Aims: Theory-driven, exploratory study to: (i) identify a reward drinking phenotype in young adults; (ii) evaluate this phenotype as a predictor of naltrexone response; and (iii) examine mechanisms of naltrexone in reward drinkers.
Design: Secondary analysis of a randomized controlled trial.
Participants: A total of 128 young adult (ages 18-25) heavy drinkers.
Interventions: Naltrexone versus placebo.
Measurements: Daily surveys assessed affect, urge, drinking, and context. The Drinking Motives Questionnaire was used to identify phenotypes based on reward (enhancement motives) and relief (coping motives) drinking.
Findings: We identified three profiles: "Low reward/Low relief" (14.1%; low enhancement/low coping motives); "Reward drinkers" (62.2%; high enhancement/low coping motives); and "High reward/High relief" (22.7%; high enhancement/high coping motives). Among reward drinkers (versus low profile), naltrexone significantly reduced percent days drinking to intoxication (blood alcohol concentration [BAC] ≥0.08) (PDI) (d = 0.56; 95% CI [0.17, 0.96]) and percent high intensity drinking days (PHID) (8/10 drinks for women/men) (d = 0.32; 95% CI [0.01, 0.68]). Among the high reward/high relief profile drinkers (versus low profile), naltrexone reduced PHID (d = 0.69; 95% CI [0.02, 1.50]). Using profile-informed cutoffs and observed scores (for clinical applicability): (i) among cutoff-derived reward drinkers, we found a medium-to-large (d = 0.66; 95% CI [0.24, 1.16]) and small effect (d = 0.28; 95% CI [0.04, 0.72]) of naltrexone in reducing PDI and PHID, respectively; and (ii) among the cutoff-derived high reward/high relief subgroup, we found a medium-to-large effect (d = 0.63; 95% CI [0.05, 1.1]) of naltrexone in reducing PHID. Among reward drinkers (not other profiles), naltrexone reduced drinking on days a drinking event occurred by weakening the within-day association between positive affect and urges (P < 0.05).
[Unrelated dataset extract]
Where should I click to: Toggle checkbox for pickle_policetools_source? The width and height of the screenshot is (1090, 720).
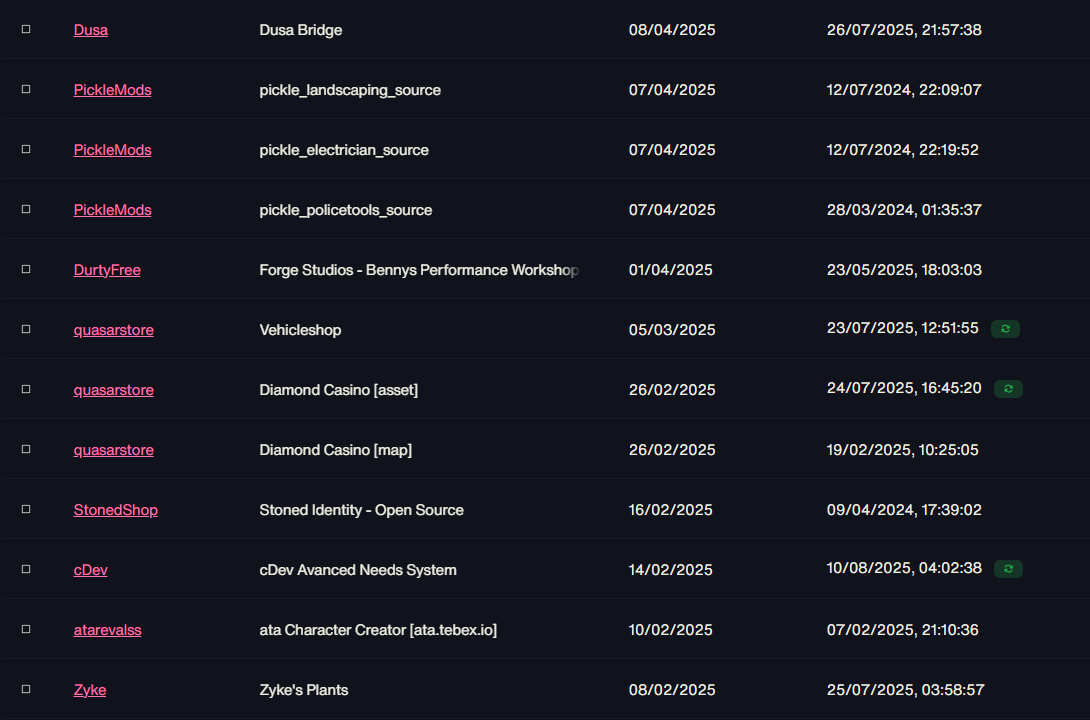(26, 209)
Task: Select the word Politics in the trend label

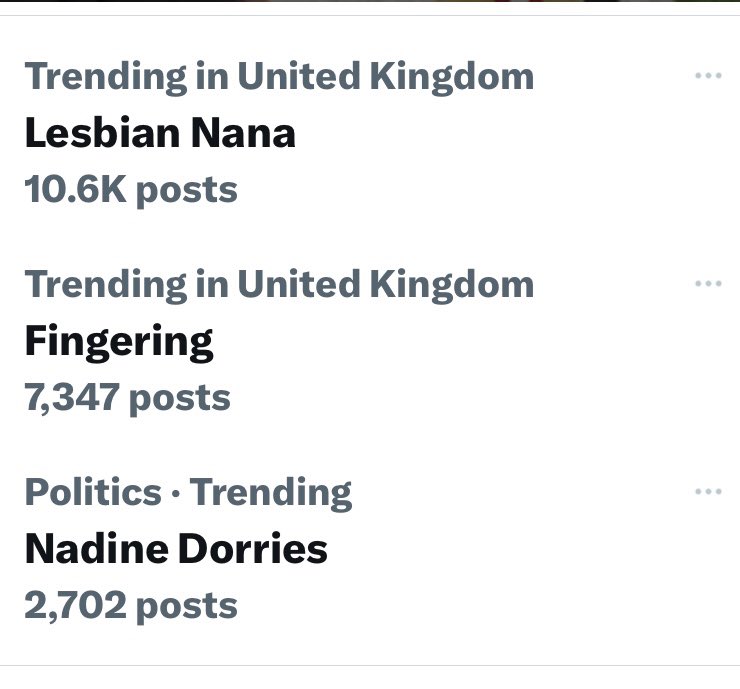Action: tap(93, 491)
Conclusions: Naltrexone has pronounced effects in reducing risky drinking among young adult reward drinkers (high reward/low relief) by reducing urges on days when individuals have higher positive affect and are exposed to a drinking event. Naltrexone also appears to reduce risky drinking among young adult high reward/high relief drinkers, but not via the same mechanism.
Keywords: Heavy drinking; mechanisms; naltrexone; precision medicine; reward drinker; young adults.
© 2021 Society for the Study of Addiction.